Data lakes have captured the imagination in the past few months. The idea of having all of your data stored in a ‘lake’ – available to all and sundry – is very appealing to both data architects and to the business users of the data. Not having to integrate data from different data repositories and accelerating data usage sounds like a wonderful idea to everyone – and that’s if you already know what data you need and where to find it! The promise of Big Data is that you can look for correlations and relationships between data entities that you didn’t know existed…largely because your data was scattered around different repositories and you never had the ability to discover these correlations and relationships.
So, data lakes sound like a great idea. But what is the reality behind implementing a data lake in a typical organization?
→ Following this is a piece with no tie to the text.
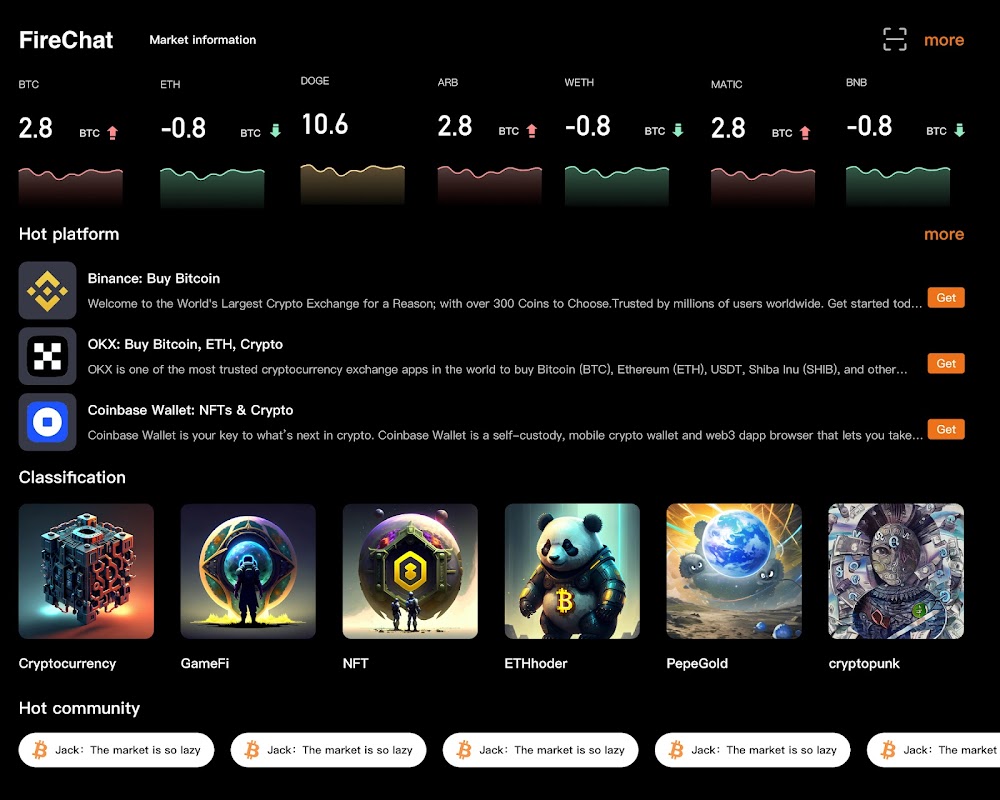This screenshot has width=1000, height=800.
Task: Click the Binance app icon
Action: [47, 290]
Depending upon who you listen to, a data lake can be as simple as firing up a Hadoop cluster and moving your data into HDFS – the Hadoop cluster becomes your data lake. However, the reality is much, much more complex than that. Most organizations already have numerous data repositories – data warehouses, operational data stores, data stored in files (e.g. log files, Excel spreadsheets, etc.), and so on. It is simply not realistic to load all of this data into a central repository (the ‘data lake’) and give everyone access to it. If you also add in the so-called Big Data – clickstream data, sensor data, data from mobile devices, data from social media, etc. – then the picture gets even more complex. Now you have data of different formats and structure, different levels of quality and veracity, with different security and privacy requirements and you don’t want to simply mix them all together into a central data lake – that’s how the data lake becomes a data swamp! You don’t want to mix your cleansed and verified historical reporting data with unfiltered data coming from, say, mobile devices.
However, this doesn’t mean that the concept of a data lake is wrong – or that you can’t take advantage of a data lake. Using Data Virtualization, it’s possible to leave the data in its current repository, such as a data warehouse, Excel spreadsheet, operational database, or even Hadoop, and use the Data Virtualization layer to create a virtual – or logical – data lake. In essence, each existing data repository acts like a small data lake (a ‘data pond’?) and the Data Virtualization layer provides access to each data pond to create the overall logical data lake. This is illustrated in the diagram below.
Because the data remains in its original repository and is queried on-demand by the Data Virtualization layer, no mass copying or replication of data into a central data lake is required. However, to the consumers of the data – for example, BI and reporting tools, applications, and so on – the data looks like it is a single data source, i.e. an integrated ‘logical’ data lake.
Using Data Virtualization in this way allows organizations to move towards a data lake strategy, realizing the benefits of a data lake without going through the turmoil of creating a physical data lake. The Data Virtualization layer allows administrators to control access to only the data that users need and provides data governance and usage auditing. All of this…without needing to copy data to a new centralized mega-repository, or create a new security mechanism, or worry about mixing clean data and data of unknown quality and veracity.
With the logical data lake, users requiring reports using trusted data can access the information that they need, while data scientists can build an analytics sandbox to mix new data (e.g. in Hadoop) with historical data, analytical data, and even local data to extract the key insights that can add value to the business.
Over time, the organization might decide to build a physical data lake and start moving data into the new repository. This transition can be hidden from the users by the Data Virtualization layer, allowing for the seamless and phased migration from a logical data lake to a physical data lake – at the pace (and with the ‘success’ checkpoints) that feels comfortable for the organization.
Nice clean description Paul.
I’d like to see some further posts about aspects of the framework that organisations need to put in place to move towards this pattern.
I’m thinking of things like, how to establish a more centralised ownership and governance model (even logical) to ensure that current physical owners and custodians can understand their new responsibilities to the formed logical lake; how metadata and data catalogue services can help plan the transition of entities across to the lake and maybe even how further services layers can be envisioned/conceptualised to allow organisations to first establish the basic model and then mature that with the creation of increasingly rich services.
I’m sure by now you guys have experience of all this and it would be good to have a post that provides the basic framework (even a diagram).